PROBLEM TO SOLVE: When you reach the line with "Click the folder icon in SQOOL Partage banner", start repeating the lines exactly and keep going to the end of the records, but drop every picture.

*** RECORDS PROVIDED ***

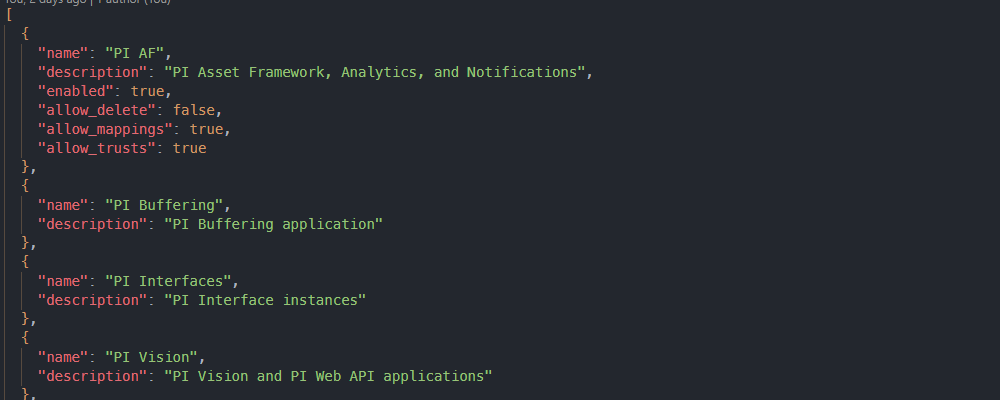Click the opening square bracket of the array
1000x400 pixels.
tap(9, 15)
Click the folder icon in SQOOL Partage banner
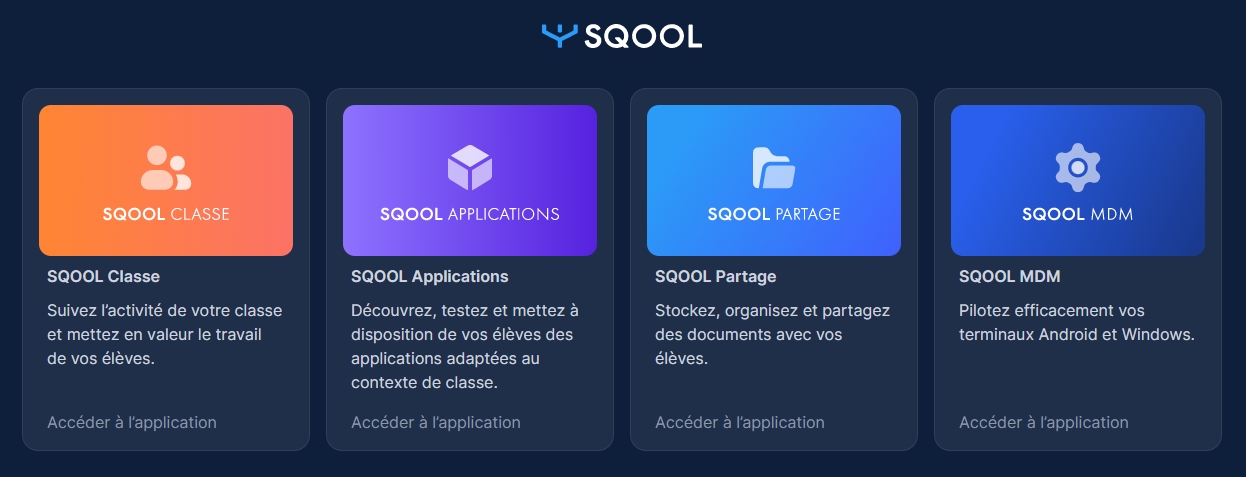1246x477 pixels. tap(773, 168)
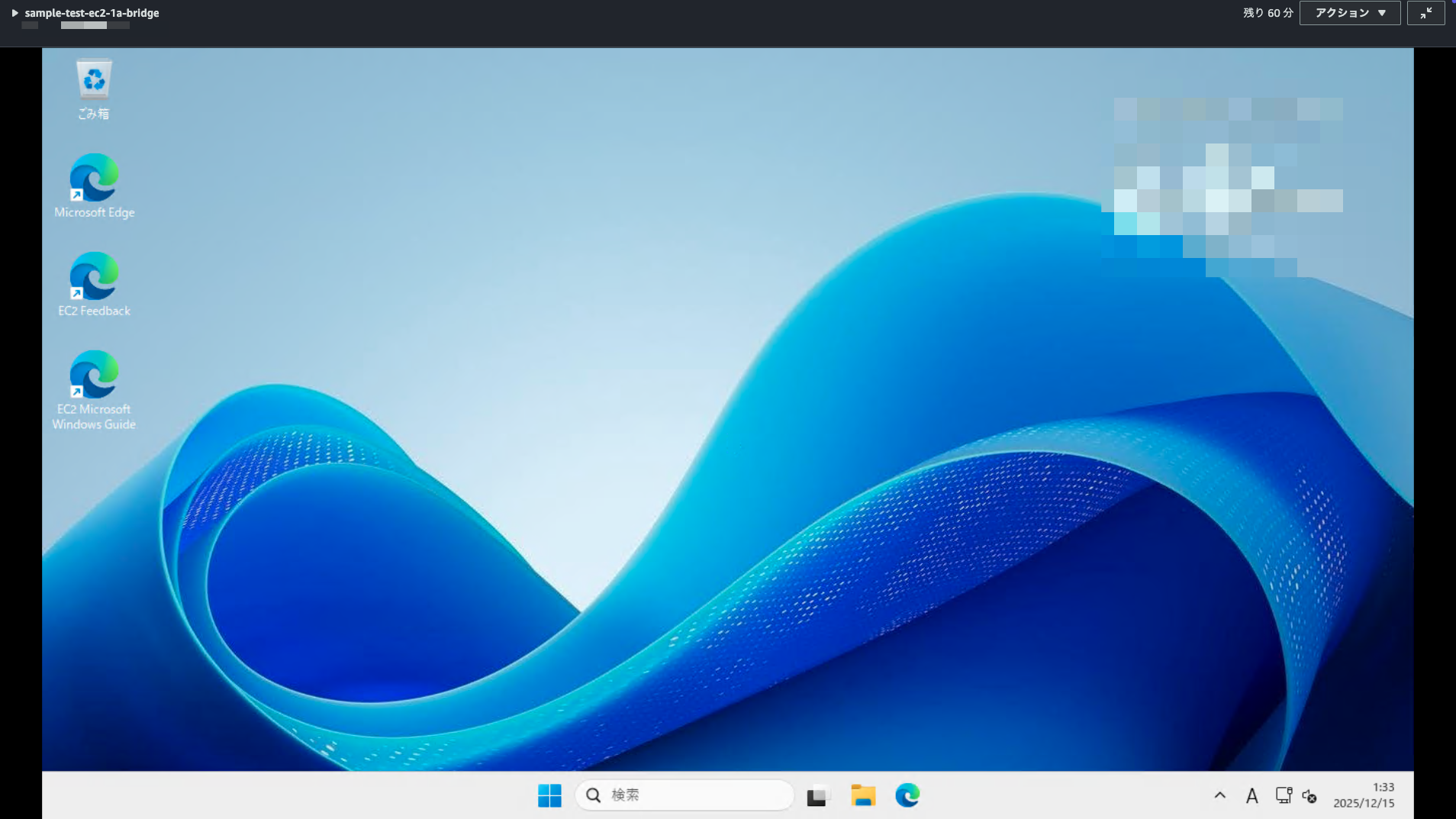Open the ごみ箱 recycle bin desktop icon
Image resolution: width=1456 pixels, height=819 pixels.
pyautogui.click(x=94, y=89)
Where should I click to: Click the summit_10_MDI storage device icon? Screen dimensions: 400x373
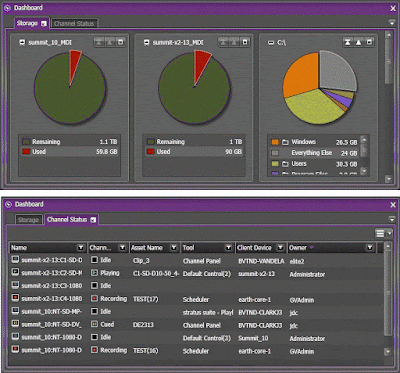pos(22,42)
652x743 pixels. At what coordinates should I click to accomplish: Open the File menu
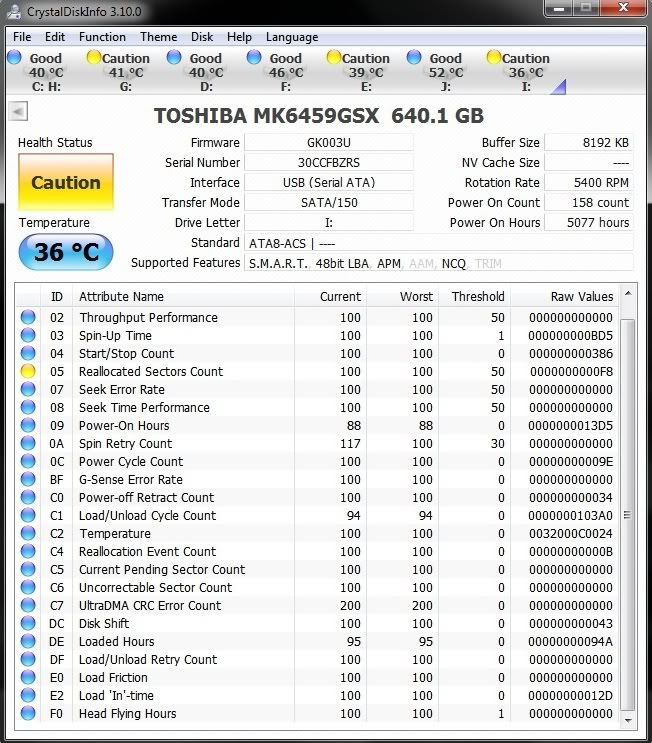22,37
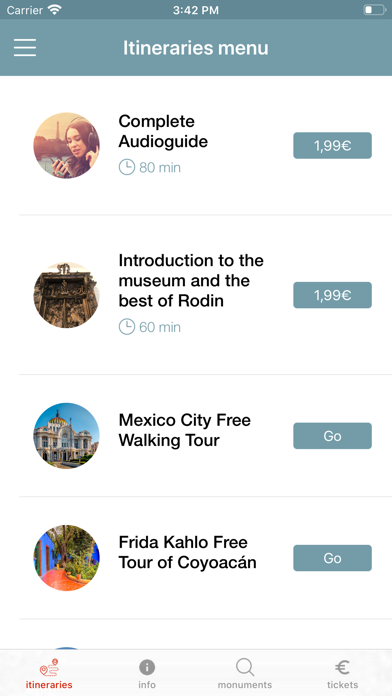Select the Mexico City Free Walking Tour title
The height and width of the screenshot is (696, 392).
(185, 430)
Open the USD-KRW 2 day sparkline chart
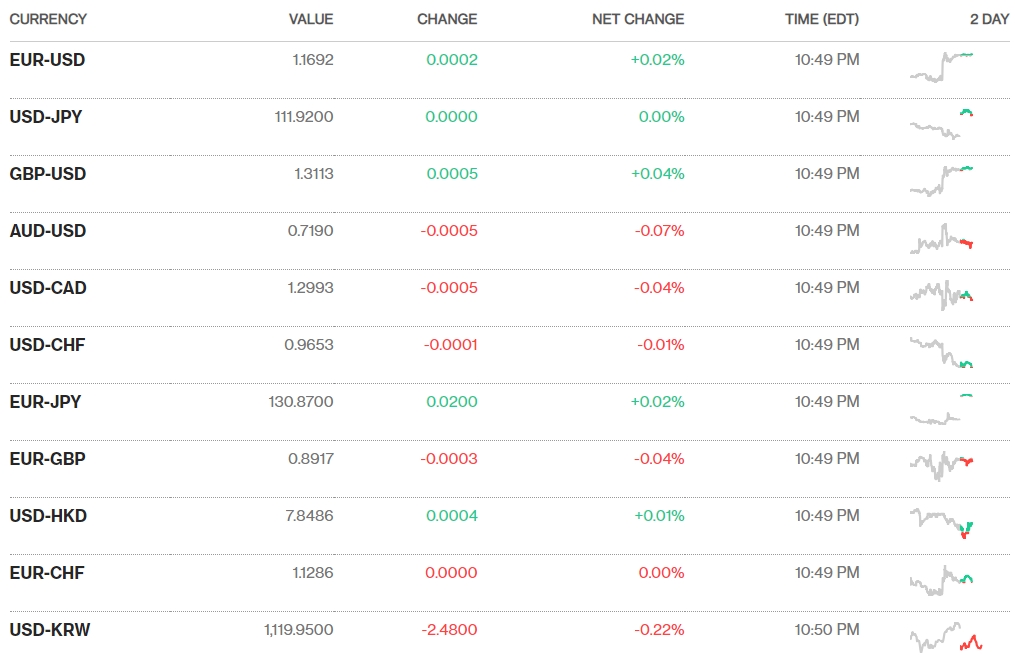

*** End of RECORDS PROVIDED ***

YOUR RESPONSE:
Click the folder icon in SQOOL Partage banner
1246x477 pixels. tap(773, 168)
Open the ごみ箱 recycle bin desktop icon
Image resolution: width=1456 pixels, height=819 pixels.
pyautogui.click(x=94, y=89)
Where should I click to: Click the summit_10_MDI storage device icon? Screen dimensions: 400x373
pos(22,42)
652x743 pixels. At what coordinates should I click to accomplish: Open the File menu
22,37
Select the Mexico City Free Walking Tour title
The height and width of the screenshot is (696, 392).
(185, 430)
Open the USD-KRW 2 day sparkline chart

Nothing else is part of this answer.